Reproduce everything in the COX-2 ovarian carcinoma passage from "Cyclooxygenase-2 (COX-2) seems" down to "apoptosis, and angiogenesis.".

* [Supplied passage]:
--- START ---

Cyclooxygenase-2 (COX-2) seems to be involved at various steps in the processes of malignant transformation and tumor progression. Investigations have shown that COX-2 overexpression is associated with increased proliferation, reduced apoptosis, and angiogenesis.


Specimens from 125 patients with high-grade, advanced-stage (Stage III-IV) serous ovarian carcinoma were evaluated by immunohistochemistry for COX-2, p53, bcl-2, epidermal growth factor receptor (EGFR), and Her-2/neu expression and for CD34-stained microvessel density (MVD). Statistical analysis was performed to investigate the correlations between COX-2 expression and 1) clinicopathologic characteristics, 2) tumor MVD, and 3) expression of other molecular markers. The effect of COX-2 expression on survival was determined using survival analysis.

--- END ---

* [Given data]:
--- START ---

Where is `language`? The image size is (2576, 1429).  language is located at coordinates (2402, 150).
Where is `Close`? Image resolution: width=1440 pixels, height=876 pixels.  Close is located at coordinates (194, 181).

--- END ---

* [Solution]:
Cyclooxygenase-2 (COX-2) seems to be involved at various steps in the processes of malignant transformation and tumor progression. Investigations have shown that COX-2 overexpression is associated with increased proliferation, reduced apoptosis, and angiogenesis.